* **EXERCISE PROMPT**
Copy each entry as written.

* **EXERCISE DATA**
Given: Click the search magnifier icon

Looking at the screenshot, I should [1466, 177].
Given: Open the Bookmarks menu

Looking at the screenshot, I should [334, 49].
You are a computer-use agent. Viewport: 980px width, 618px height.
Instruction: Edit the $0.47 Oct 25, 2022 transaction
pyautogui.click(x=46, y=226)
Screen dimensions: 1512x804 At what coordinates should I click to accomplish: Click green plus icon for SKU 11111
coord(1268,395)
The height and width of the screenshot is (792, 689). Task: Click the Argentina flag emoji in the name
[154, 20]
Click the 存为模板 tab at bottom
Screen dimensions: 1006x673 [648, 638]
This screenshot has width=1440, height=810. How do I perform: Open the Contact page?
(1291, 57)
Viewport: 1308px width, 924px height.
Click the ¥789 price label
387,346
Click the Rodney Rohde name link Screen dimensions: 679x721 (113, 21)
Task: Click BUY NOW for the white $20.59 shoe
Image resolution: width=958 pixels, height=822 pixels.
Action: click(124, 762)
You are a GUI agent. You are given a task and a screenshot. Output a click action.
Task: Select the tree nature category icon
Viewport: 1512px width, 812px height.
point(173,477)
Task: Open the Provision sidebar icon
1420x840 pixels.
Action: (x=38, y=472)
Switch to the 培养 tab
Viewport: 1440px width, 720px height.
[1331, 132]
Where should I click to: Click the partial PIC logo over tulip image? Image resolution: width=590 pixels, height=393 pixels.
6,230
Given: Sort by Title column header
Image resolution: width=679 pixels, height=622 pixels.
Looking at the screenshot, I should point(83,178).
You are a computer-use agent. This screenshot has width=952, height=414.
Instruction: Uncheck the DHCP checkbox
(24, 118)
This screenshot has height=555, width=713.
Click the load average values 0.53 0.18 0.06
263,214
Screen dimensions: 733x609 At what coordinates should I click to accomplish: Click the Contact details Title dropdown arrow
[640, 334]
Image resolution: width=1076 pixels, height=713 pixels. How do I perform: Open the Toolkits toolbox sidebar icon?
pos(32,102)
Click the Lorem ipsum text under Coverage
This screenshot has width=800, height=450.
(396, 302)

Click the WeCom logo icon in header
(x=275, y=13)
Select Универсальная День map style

* **OUTPUT**
Given: Click the search magnifier icon

Looking at the screenshot, I should [1466, 177].
Given: Open the Bookmarks menu

Looking at the screenshot, I should [334, 49].
You are a computer-use agent. Viewport: 980px width, 618px height.
Instruction: Edit the $0.47 Oct 25, 2022 transaction
pyautogui.click(x=46, y=226)
Screen dimensions: 1512x804 At what coordinates should I click to accomplish: Click green plus icon for SKU 11111
coord(1268,395)
The height and width of the screenshot is (792, 689). Task: Click the Argentina flag emoji in the name
[154, 20]
Click the 存为模板 tab at bottom
Screen dimensions: 1006x673 [648, 638]
This screenshot has width=1440, height=810. How do I perform: Open the Contact page?
(1291, 57)
Viewport: 1308px width, 924px height.
Click the ¥789 price label
387,346
Click the Rodney Rohde name link Screen dimensions: 679x721 (113, 21)
Task: Click BUY NOW for the white $20.59 shoe
Image resolution: width=958 pixels, height=822 pixels.
Action: click(124, 762)
You are a GUI agent. You are given a task and a screenshot. Output a click action.
Task: Select the tree nature category icon
Viewport: 1512px width, 812px height.
point(173,477)
Task: Open the Provision sidebar icon
1420x840 pixels.
Action: (x=38, y=472)
Switch to the 培养 tab
Viewport: 1440px width, 720px height.
[1331, 132]
Where should I click to: Click the partial PIC logo over tulip image? Image resolution: width=590 pixels, height=393 pixels.
6,230
Given: Sort by Title column header
Image resolution: width=679 pixels, height=622 pixels.
Looking at the screenshot, I should point(83,178).
You are a computer-use agent. This screenshot has width=952, height=414.
Instruction: Uncheck the DHCP checkbox
(24, 118)
This screenshot has height=555, width=713.
Click the load average values 0.53 0.18 0.06
263,214
Screen dimensions: 733x609 At what coordinates should I click to accomplish: Click the Contact details Title dropdown arrow
[640, 334]
Image resolution: width=1076 pixels, height=713 pixels. How do I perform: Open the Toolkits toolbox sidebar icon?
pos(32,102)
Click the Lorem ipsum text under Coverage
This screenshot has width=800, height=450.
(396, 302)

Click the WeCom logo icon in header
(x=275, y=13)
Select Универсальная День map style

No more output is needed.